Here’s why COVID cases have spiked in India

As India hit a new high of 1.3 lakh COVID-19 cases in a day on Thursday, Union Health Minister Harsh Vardhan has said that one of the major reasons for the spike in coronavirus cases was people not following COVID-appropriate behaviour.
This is the fourth time in five days when India reported over one lakh new cases. 1,67,64 people have died of COVID-19 in India, with 780 deaths in the last 24 hours. India is the third worst-hit country after the United States and Brazil. In terms of the total caseload, Maharashtra is followed by the southern states of Kerala, Karnataka, Andhra Pradesh and Tamil Nadu.
Vardhan explained that although the situation is under control, lax behaviour in following the protocols is the main culprit behind the surge in cases. The Union minister noted that the sudden rise in cases is largely or maybe event-driven, comprising local body elections, grand weddings, and farmers’ protests.
“This has come to our notice that the sudden increase in cases is largely or maybe event-driven, including grand weddings, local body election, farmer's protest, etc,” Vardhan said. He also appealed to people to take up mass awareness campaigns to revive the importance of such measures in the populace.

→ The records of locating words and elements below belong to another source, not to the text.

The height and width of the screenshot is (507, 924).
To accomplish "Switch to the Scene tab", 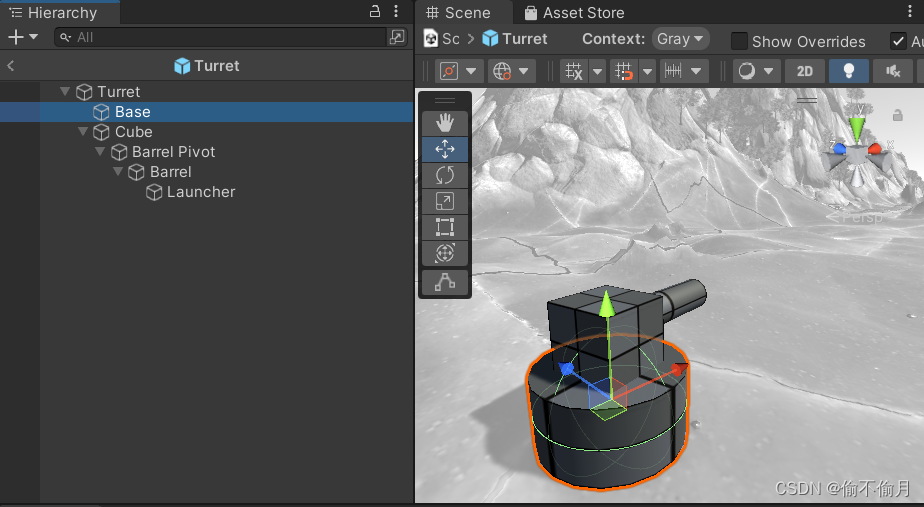I will [458, 13].
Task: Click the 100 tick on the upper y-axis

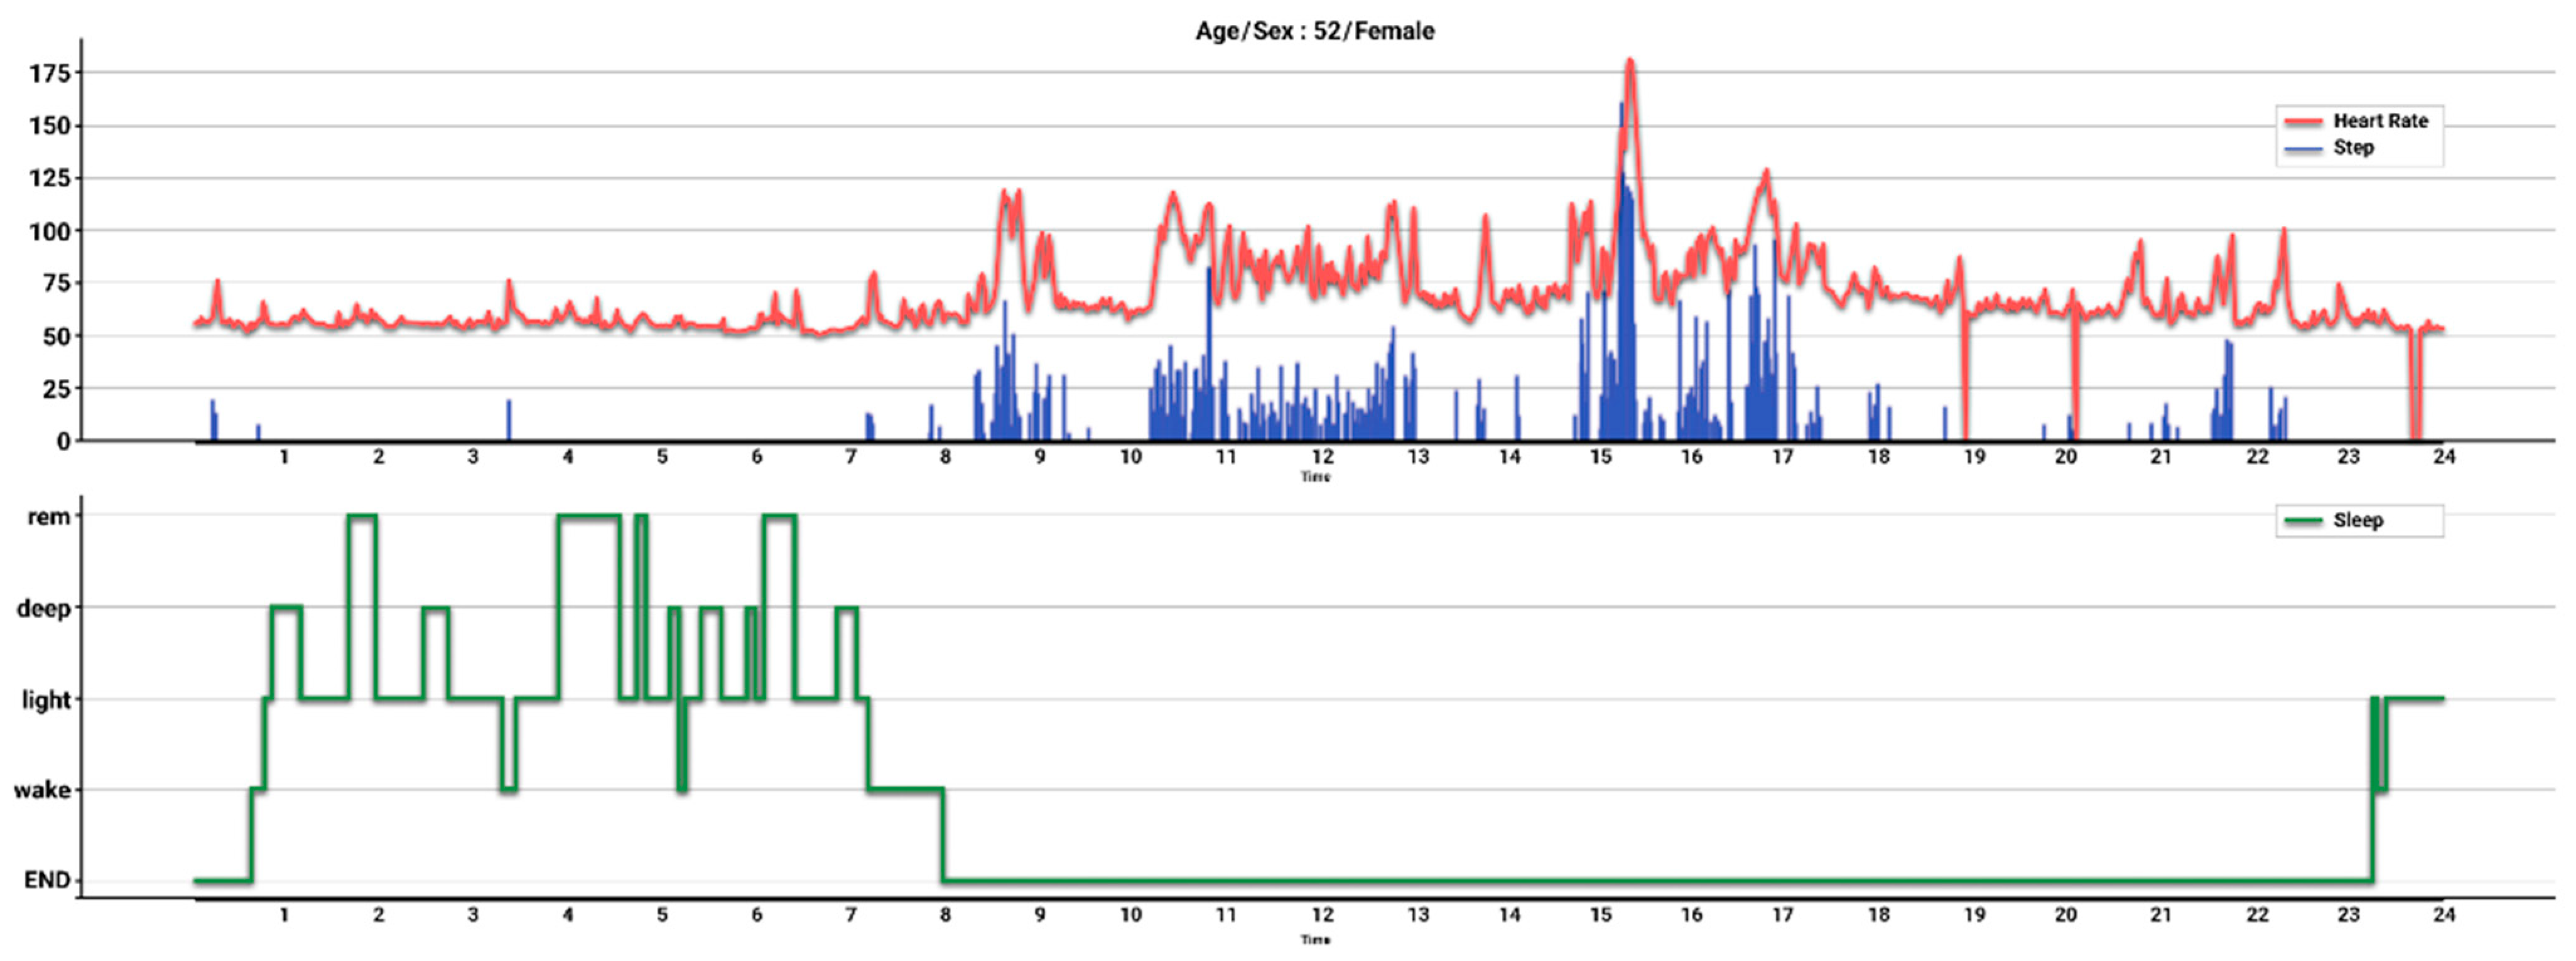Action: [x=50, y=231]
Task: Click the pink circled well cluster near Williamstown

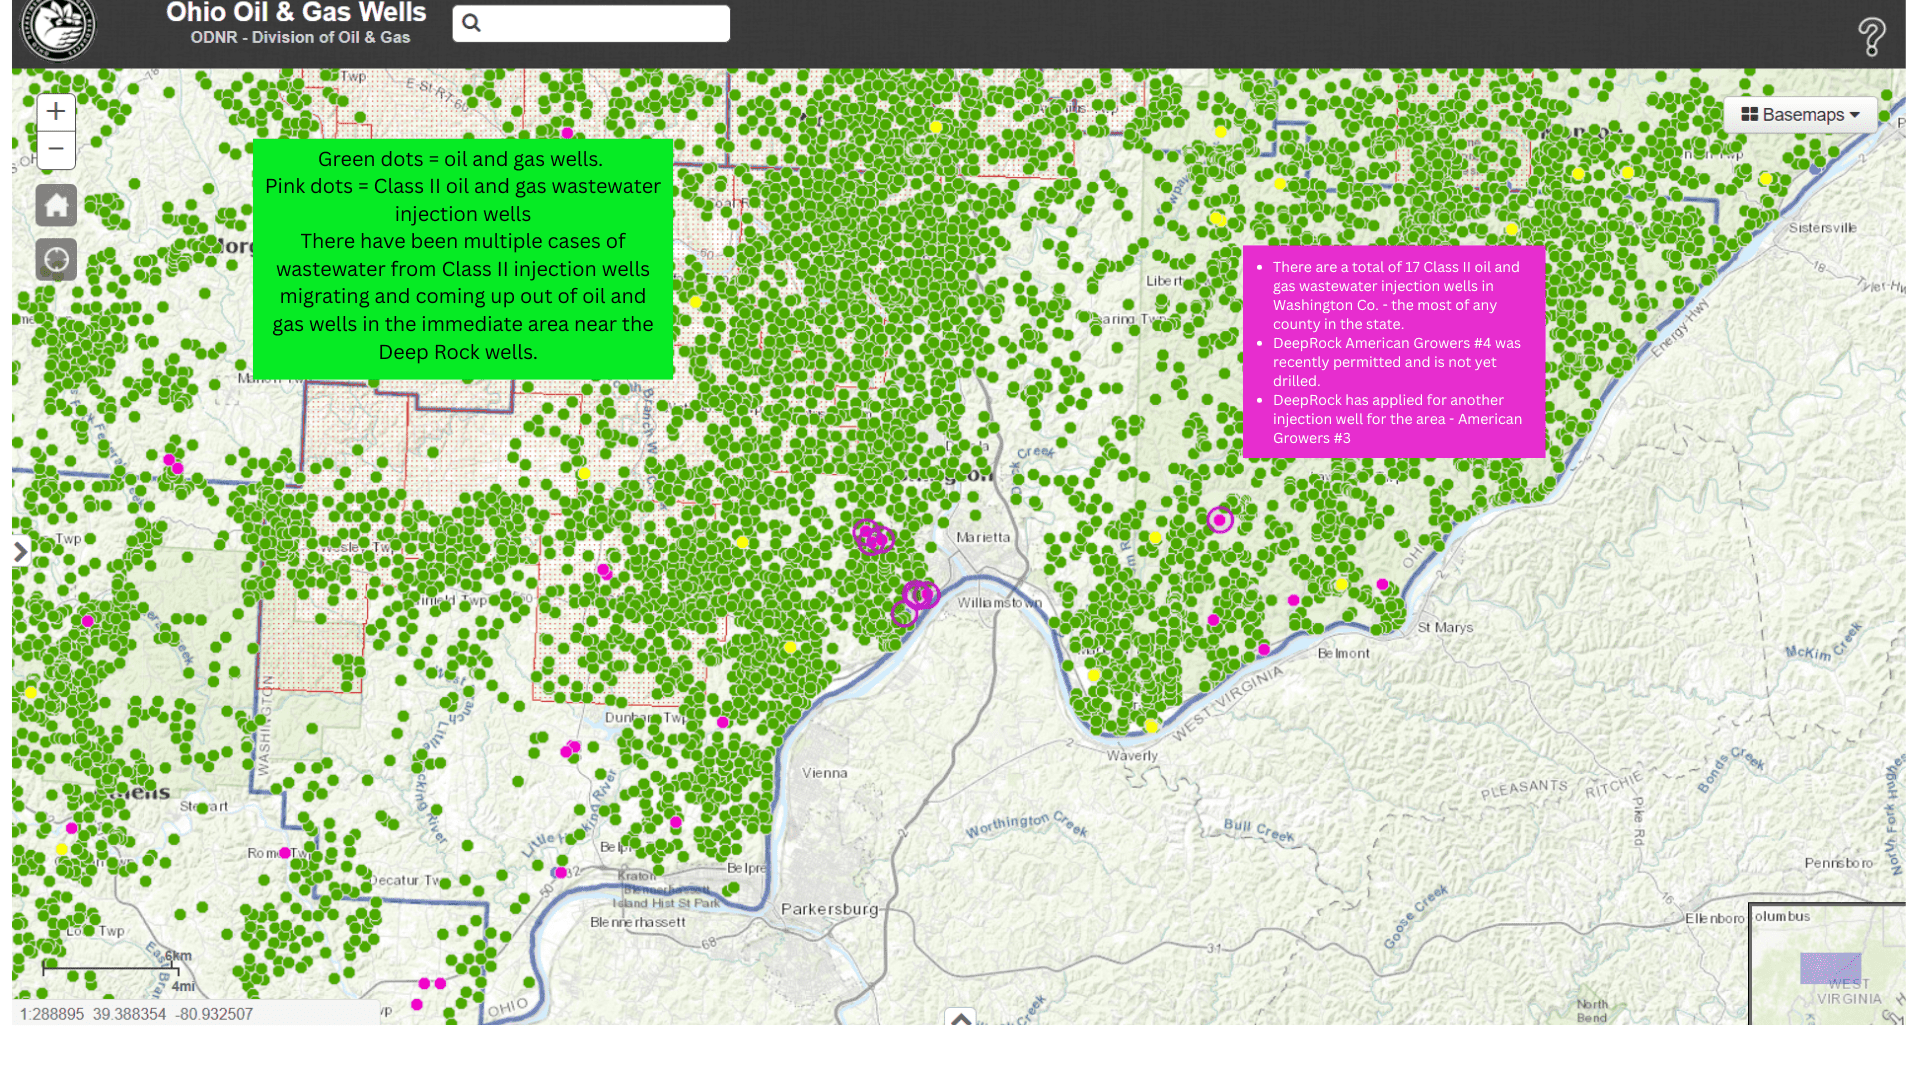Action: click(920, 596)
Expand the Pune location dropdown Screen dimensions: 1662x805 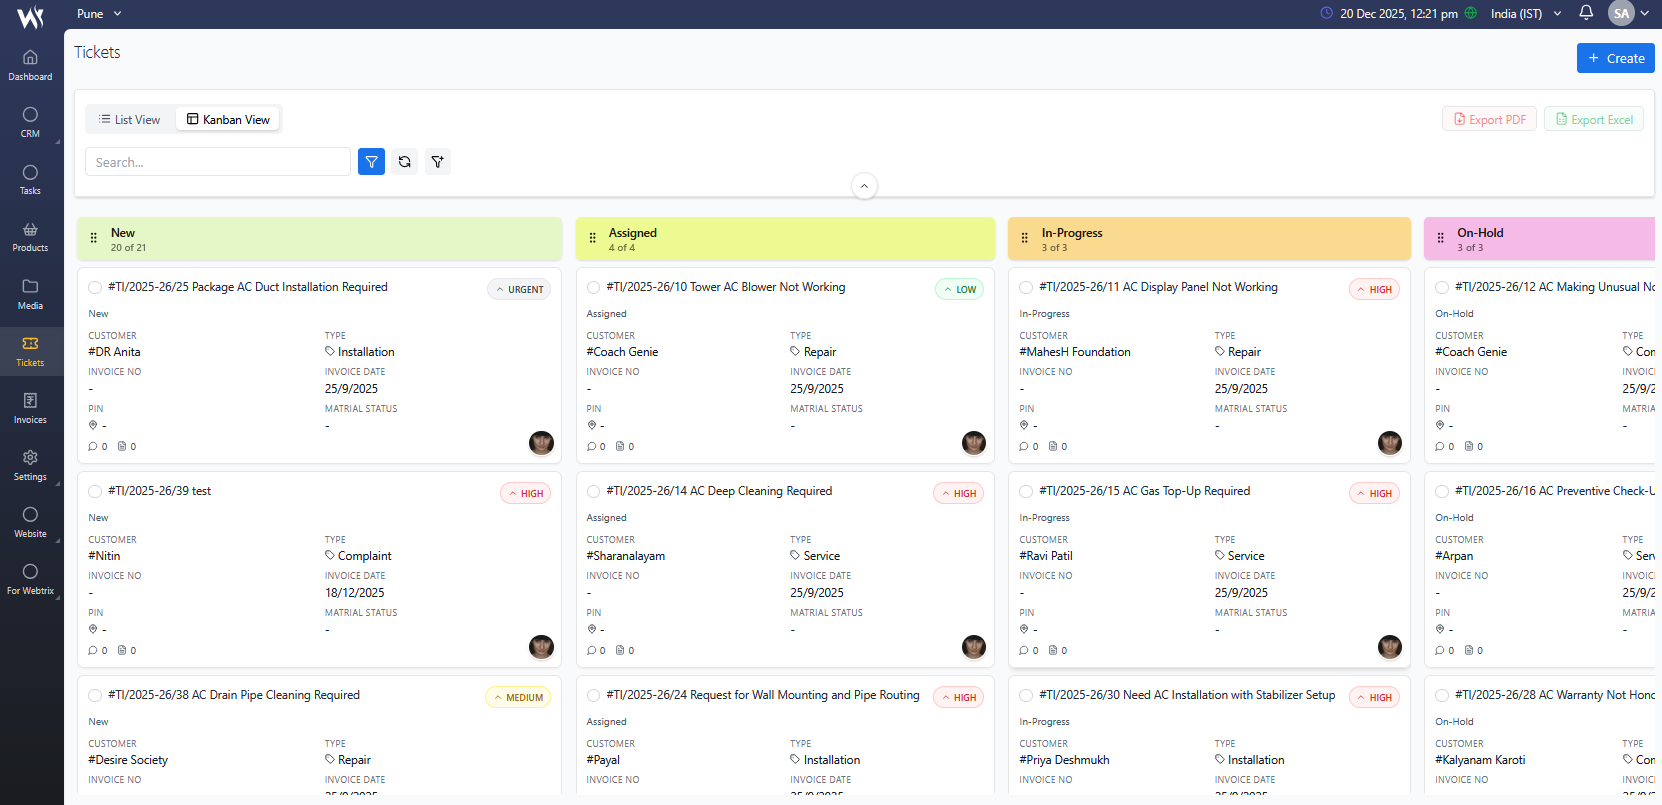[x=99, y=14]
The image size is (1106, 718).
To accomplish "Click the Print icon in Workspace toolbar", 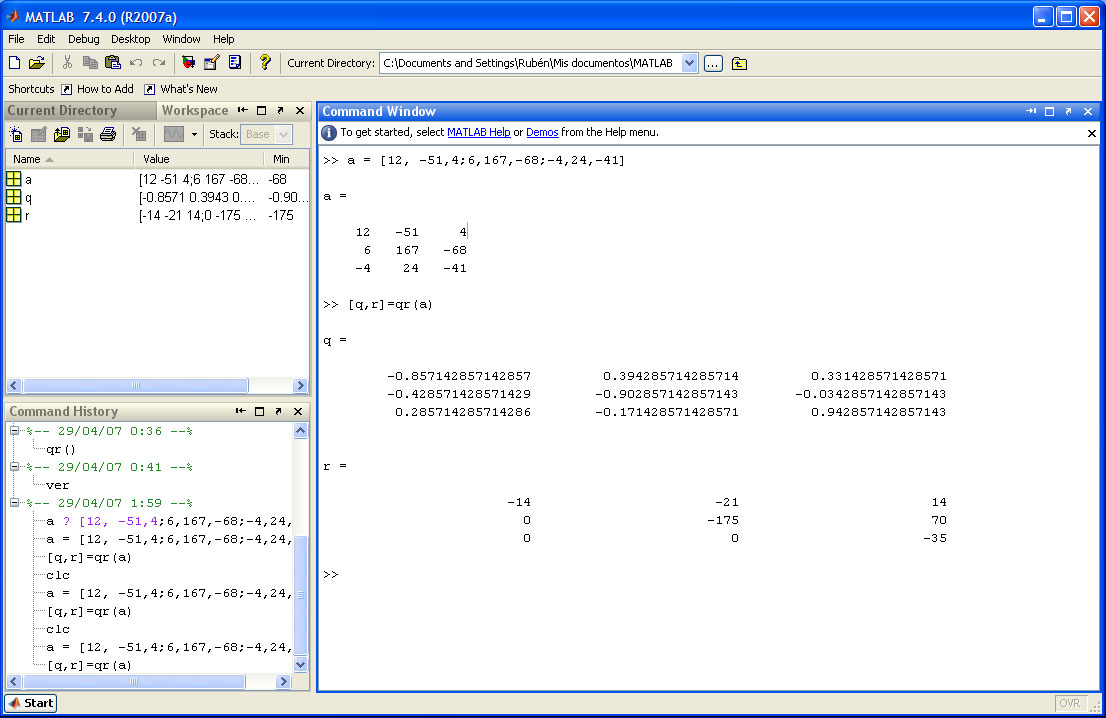I will pos(108,134).
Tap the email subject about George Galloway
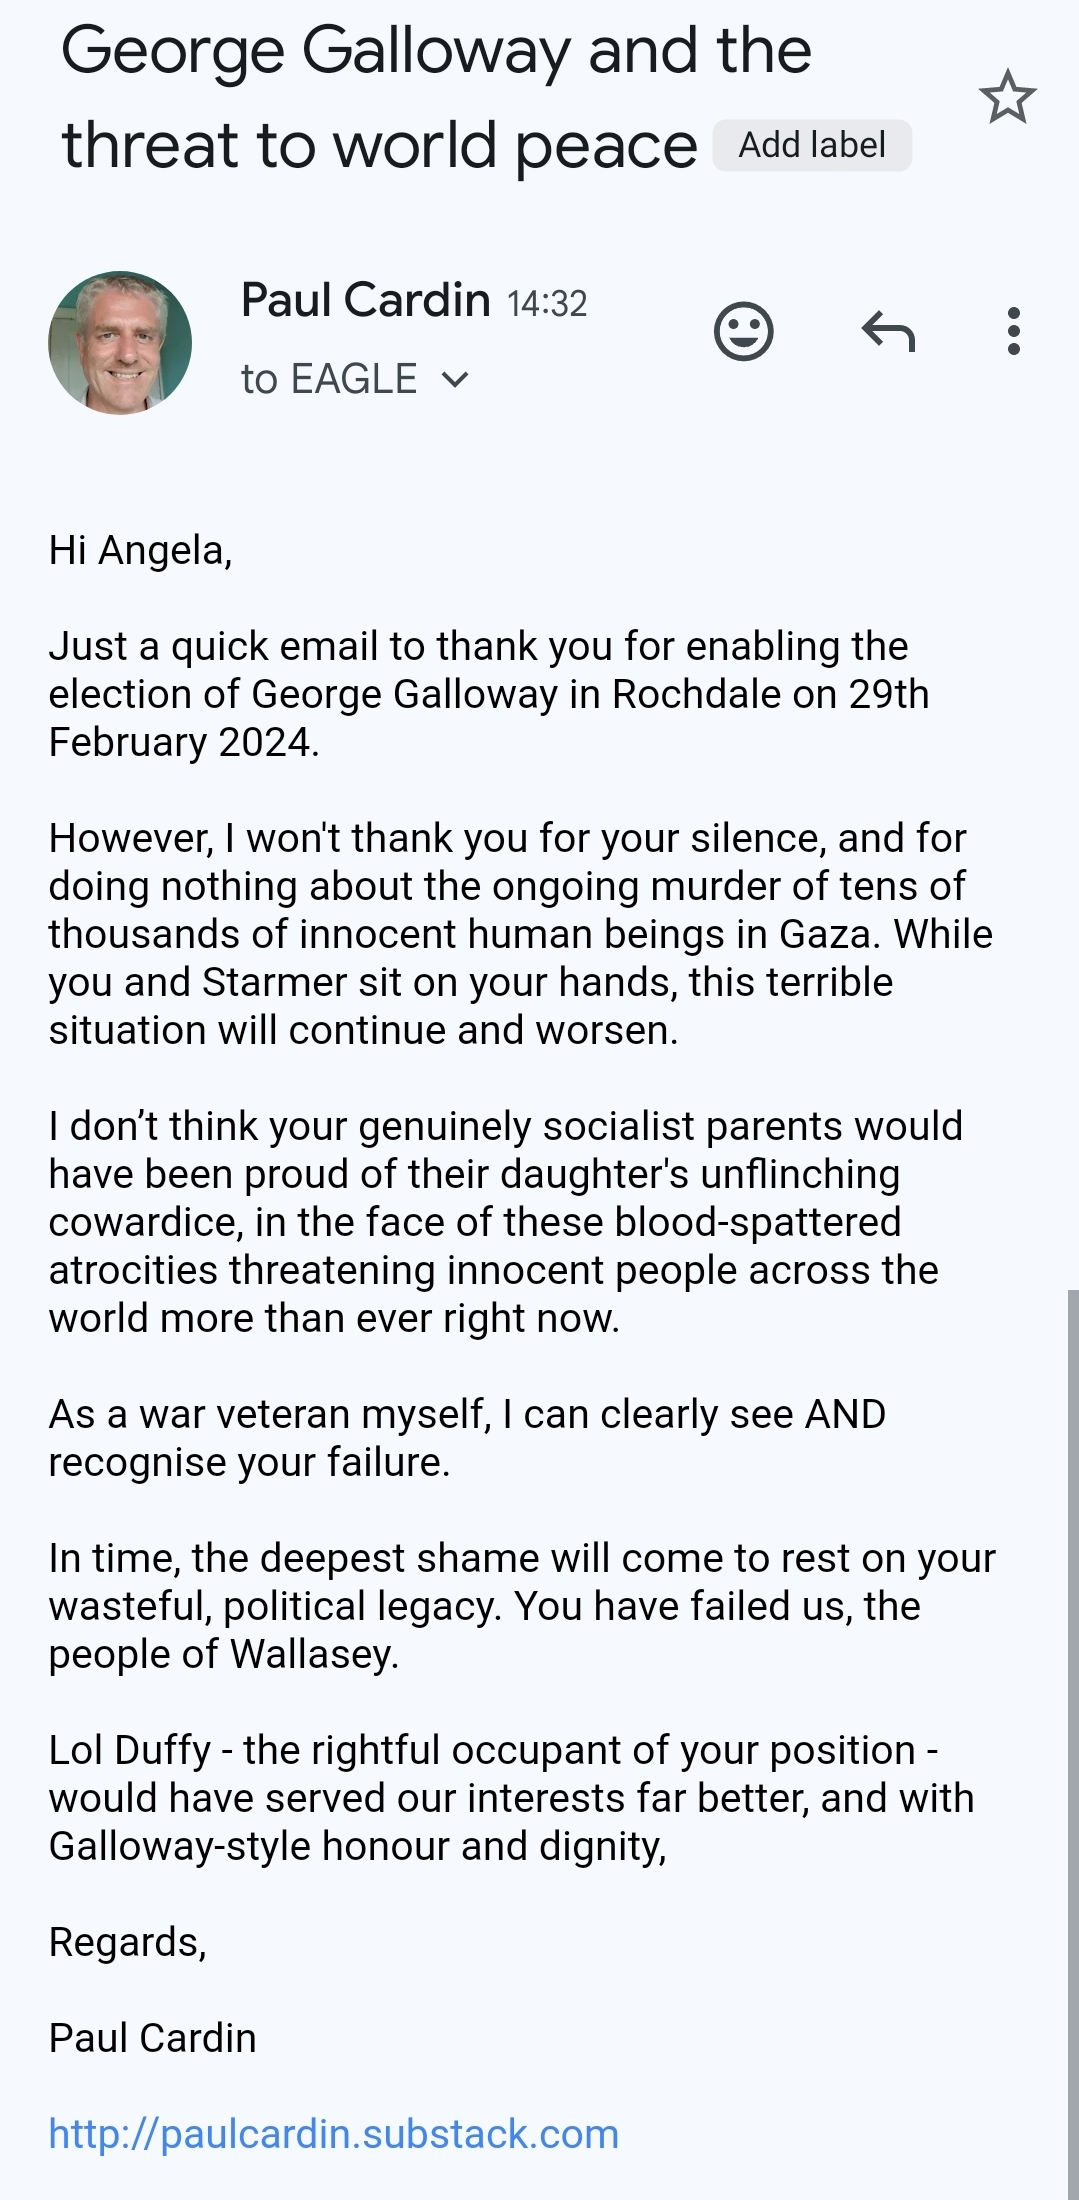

Vardhan, who held a review meeting with health ministers of 11 states and UTs (Union Territories) where the coronavirus cases are on the rise, noted that these states together contributed 54% of the total caseload and 65% of the total fatalities in the country, with a lopsidedly high count of deaths in Maharashtra and Punjab.
“In last two months, the country witnessed a sudden surge of COVID-19 cases. When our active cases were low... Our recovery rate is 92.38 per cent. Despite the increasing cases, the fatality rate is at 1.30 per cent of the country,” he said.
Vardhan further said that a high-test positivity rate was being witnessed in Maharashtra (25%) and Chhattisgarh (14%). He noted that since February, these states have seen a significant rise in coronavirus cases, the majority of which have been reported in the younger population of 15-44 years, the Union Health Ministry said in a statement.
Meanwhile, India is averaging 2.6 million vaccines a day over the last couple of weeks but with this average, it will take two years to vaccinate 75 per cent of the population.